Tom Braniff along with other noted businessmen, sponsored by United Gas Company, were on a duck hunting trip near Grand Chernier, Louisiana. The group was traveling aboard a Grumman Mallard twin engine aircraft and encountered severe icing while the return trip home from Grand Chernier. The Pilot was, Bobby Huddleston, (his brother, R A Huddleston, was a fellow Frontier pilot).  
Bobby was a pilot for United Gas.  He tried desperately to save the aircraft but was unable to maintain altitude due to the fast accumulating ice on the wings and fuselage.
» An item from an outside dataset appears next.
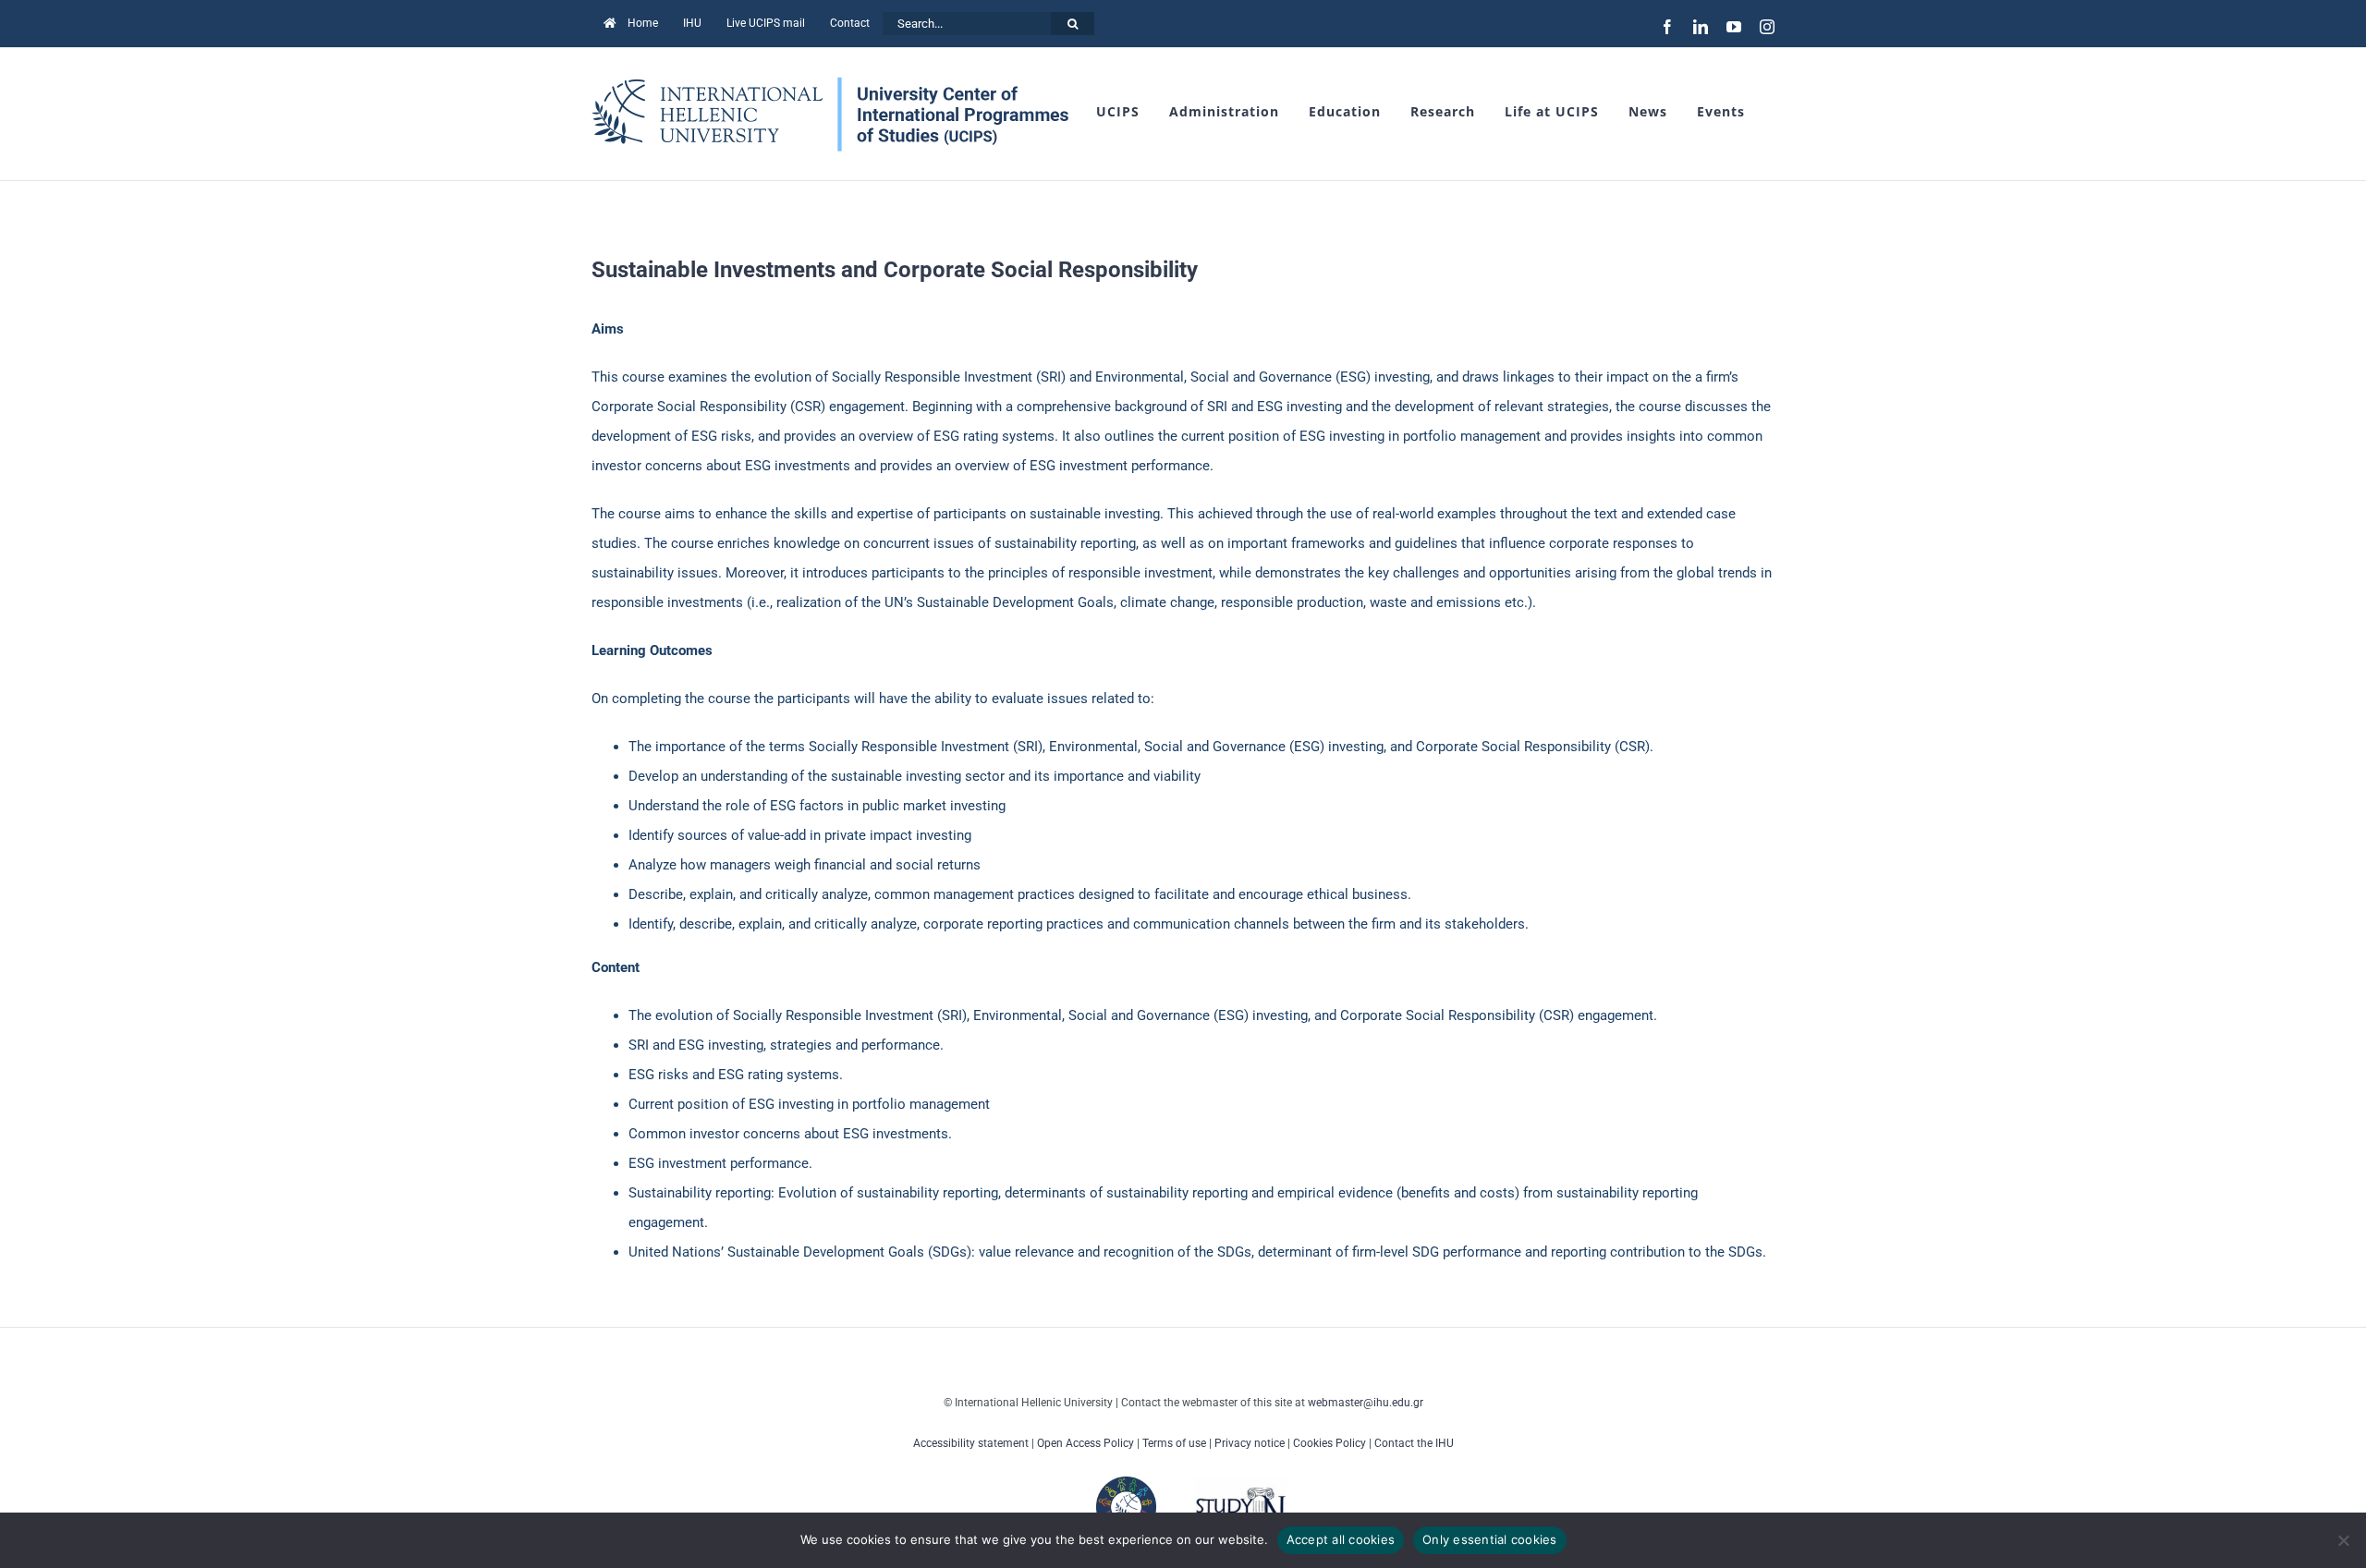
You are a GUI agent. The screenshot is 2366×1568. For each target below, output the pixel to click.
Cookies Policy (1329, 1443)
Huddleston radioed that he was going to try to make it to Shreveport, Louisiana, just across the Texas border in Northern Louisiana. They didn’t make it!
 
Of course that ended Tom Braniff’s storied aviation career and my possible one with Braniff…  
 
Flash ahead a few years when I was a co-pilot with good ol’ Frontier Airlines.   On my off-days I flew for Allied Aircraft, Inc. – Tucson, Arizona flying all kinds of war-weary airplanes.  Mostly military airplanes out of storage in Davis-Monthan AFB and Navy Litchfield.  A few were civilian aircraft.
 
One, a former Braniff 340/440 needed to be transferred from Tucson to Daggett, California.  It was only a two hour-two minute flight, but Oh So Memorable!
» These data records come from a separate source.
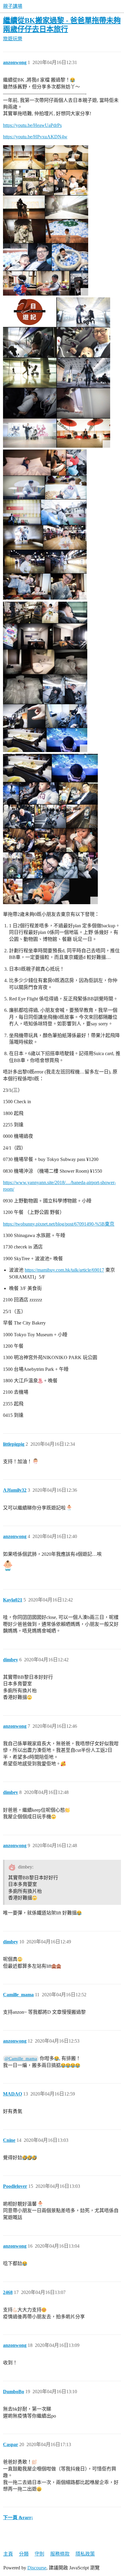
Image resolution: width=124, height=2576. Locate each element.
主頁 (8, 2553)
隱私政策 (85, 2553)
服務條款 (60, 2553)
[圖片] (45, 220)
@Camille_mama (21, 2058)
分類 (24, 2553)
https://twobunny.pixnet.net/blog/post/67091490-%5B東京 (58, 1224)
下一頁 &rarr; (18, 2517)
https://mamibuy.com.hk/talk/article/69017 (64, 1270)
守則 (39, 2553)
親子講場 (12, 6)
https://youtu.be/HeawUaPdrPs (32, 125)
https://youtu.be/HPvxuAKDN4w (35, 136)
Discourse (36, 2567)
Picture this airplane after the paint was faded and the ship so forlorn looking…
 
Previously, a Braniff flight experienced an in-flight fire and emergency landing in Des Moines, Iowa.   On landing the right engine literally fell off.   However, there was no fire damage behind the firewall.  So, they installed another engine and some unknown pilot(s) flew it to Tucson for storage.
 
Allied had a contract to make the airplane flyable and I was assigned to transfer the airplane from Tucson to Daggett.  I wasn’t rated in the airplane.  Back then, no problem. The FAA would issue a LOA (letter of authorization) which allowed me to fly the airplane sans type-rating (with essential crew) from point A to point B avoiding populated areas. An A&P, of course, would have to sign a ferry permit (please don’t call me a ferry pilot!). This was prior to the Martin 404 crash killing the Wichita State football team.   No more LOAs after that!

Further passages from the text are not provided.